Nós temos um alvo nas nossas costas por viver como vivemos, mas quando você é forjado num país como o nosso, a gente aprende que o medo não pode nos impedir de querer

Ikaro Kadoshi

"Eu faço meu trabalho através da música com muito amor e dedicação. Temos que acreditar no nosso potencial", reforça Pabllo, que em 2019, se apresentou em paradas do Orgulho LGBT nos EUA, na Europa e até na Austrália. "Trabalhamos muito e muita gente também lutou antes de nós. Acho que esse é o ponto principal, lutaram por nós e continuaremos assim para que as próximas gerações tenham espaço para abrir novos caminhos também", torce.

"Espero que através da música e da arte consigamos mudar drasticamente as estatísticas, pois infelizmente o Brasil continua sendo um dos países mais perigosos do mundo para ser LGBTQI+. Cada dia mais paz e justiça para os nossos!", deseja Gloria Groove.

Aos 50 anos, Marcia não tem uma visão tão positiva sobre o cenário atual e se preocupa com o que está por vir. "Eu já vi muita coisa. Consigo enxergar muito além do que você deve imaginar. O povo continua preconceituoso, mas hoje as pessoas acharam uma máscara. Elas precisam do gay maquiador, do gay advogado, do gay médico... Todo mundo está usando máscaras. As afeminadas são as que mais apanham, o gay 'hominho' não. O gay se transformou para não sofrer violência", explica.

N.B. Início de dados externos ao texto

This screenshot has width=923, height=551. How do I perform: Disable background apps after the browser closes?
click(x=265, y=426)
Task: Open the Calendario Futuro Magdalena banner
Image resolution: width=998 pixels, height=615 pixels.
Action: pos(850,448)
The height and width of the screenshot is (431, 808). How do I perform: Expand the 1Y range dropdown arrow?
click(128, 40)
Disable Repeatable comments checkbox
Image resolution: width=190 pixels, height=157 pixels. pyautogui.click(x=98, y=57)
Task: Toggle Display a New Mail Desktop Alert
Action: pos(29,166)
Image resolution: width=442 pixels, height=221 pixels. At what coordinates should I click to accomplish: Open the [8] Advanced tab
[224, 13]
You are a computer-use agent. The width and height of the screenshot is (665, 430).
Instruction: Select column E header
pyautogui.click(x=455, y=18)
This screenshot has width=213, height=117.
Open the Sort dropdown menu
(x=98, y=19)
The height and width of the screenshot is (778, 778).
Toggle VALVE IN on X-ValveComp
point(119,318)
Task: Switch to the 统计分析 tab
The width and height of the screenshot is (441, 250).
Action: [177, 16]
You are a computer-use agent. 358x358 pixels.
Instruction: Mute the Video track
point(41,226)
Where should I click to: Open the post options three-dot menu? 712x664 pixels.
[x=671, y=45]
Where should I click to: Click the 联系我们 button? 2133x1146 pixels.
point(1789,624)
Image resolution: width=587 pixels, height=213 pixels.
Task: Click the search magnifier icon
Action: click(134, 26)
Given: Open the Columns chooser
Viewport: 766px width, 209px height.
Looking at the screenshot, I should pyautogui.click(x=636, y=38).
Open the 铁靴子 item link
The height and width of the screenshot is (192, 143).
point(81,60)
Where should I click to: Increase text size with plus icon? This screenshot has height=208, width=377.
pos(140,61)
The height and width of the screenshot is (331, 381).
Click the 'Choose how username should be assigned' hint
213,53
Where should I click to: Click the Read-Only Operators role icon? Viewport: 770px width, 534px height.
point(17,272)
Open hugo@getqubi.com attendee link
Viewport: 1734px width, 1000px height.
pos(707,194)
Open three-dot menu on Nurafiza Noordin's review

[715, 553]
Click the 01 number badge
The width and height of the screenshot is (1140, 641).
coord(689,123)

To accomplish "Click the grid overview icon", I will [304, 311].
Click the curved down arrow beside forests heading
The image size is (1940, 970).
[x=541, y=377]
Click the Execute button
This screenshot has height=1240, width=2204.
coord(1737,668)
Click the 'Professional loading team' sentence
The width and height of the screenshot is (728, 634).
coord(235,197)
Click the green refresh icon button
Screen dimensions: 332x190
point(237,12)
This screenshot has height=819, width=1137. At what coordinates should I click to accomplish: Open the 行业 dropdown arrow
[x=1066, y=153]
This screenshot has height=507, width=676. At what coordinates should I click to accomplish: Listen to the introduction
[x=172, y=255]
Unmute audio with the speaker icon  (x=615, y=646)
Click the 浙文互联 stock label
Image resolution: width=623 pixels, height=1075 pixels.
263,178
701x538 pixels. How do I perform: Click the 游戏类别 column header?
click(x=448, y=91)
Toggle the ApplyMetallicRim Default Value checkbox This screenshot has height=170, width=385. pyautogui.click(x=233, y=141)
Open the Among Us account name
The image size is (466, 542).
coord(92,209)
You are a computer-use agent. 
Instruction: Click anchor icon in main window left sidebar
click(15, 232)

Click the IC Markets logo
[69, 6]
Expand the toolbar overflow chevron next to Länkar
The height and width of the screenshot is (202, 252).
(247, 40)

O mundo não mudou. Avançamos uns 10% apenas. As pessoas não estão tão humanas quanto a gente acha. Os LGBTQI+s evoluíram para colocar a cara na rua, mas quanto mais colocamos, mais estão nos matando. Não vejo essa revolução gigantesca. A gente elegeu um presidente que dita o ódio e o preconceito. Retrocedemos. A gente não precisa ser entendido, precisa ser respeitado. O mundo só vai mudar quando as pessoas tiverem uma percepção melhor das outras

Marcia Pantera

"O dia que nos reunirmos para melhorar o que faz mal para a sociedade como um todo, vamos realmente revolucionar. Se pensarmos só em nós mesmos, nada vai mudar. Nos próximos 30 anos, espero que a gente aprenda nosso papel como ser humano: cuidar do mundo como se deve, do outro, de si mesmo. Vou usar uma frase da RuPaul: se a gente não se amar, a gente não consegue se doar ao outro. Se a gente se amasse com nossos defeitos, qualidades e limitações, a gente conseguiria amar ao próximo em sua existência", conclui Ikaro.